■ Aim of the exercise
All lines below are to be transcribed exactly.

━━ Material to process ━━

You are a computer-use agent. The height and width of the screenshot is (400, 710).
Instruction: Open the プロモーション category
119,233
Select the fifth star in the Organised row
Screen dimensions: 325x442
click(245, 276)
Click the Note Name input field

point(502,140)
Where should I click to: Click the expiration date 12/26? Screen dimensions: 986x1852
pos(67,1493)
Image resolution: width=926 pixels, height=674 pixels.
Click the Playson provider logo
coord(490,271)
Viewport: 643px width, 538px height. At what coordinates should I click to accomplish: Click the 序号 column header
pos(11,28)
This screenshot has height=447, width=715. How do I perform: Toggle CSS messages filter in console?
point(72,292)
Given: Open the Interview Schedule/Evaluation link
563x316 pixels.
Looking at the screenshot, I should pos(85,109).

━━━

■ Result
You are a computer-use agent. The height and width of the screenshot is (400, 710).
Instruction: Open the プロモーション category
119,233
Select the fifth star in the Organised row
Screen dimensions: 325x442
click(245, 276)
Click the Note Name input field

point(502,140)
Where should I click to: Click the expiration date 12/26? Screen dimensions: 986x1852
pos(67,1493)
Image resolution: width=926 pixels, height=674 pixels.
Click the Playson provider logo
coord(490,271)
Viewport: 643px width, 538px height. At what coordinates should I click to accomplish: Click the 序号 column header
pos(11,28)
This screenshot has height=447, width=715. How do I perform: Toggle CSS messages filter in console?
point(72,292)
Given: Open the Interview Schedule/Evaluation link
563x316 pixels.
Looking at the screenshot, I should pos(85,109).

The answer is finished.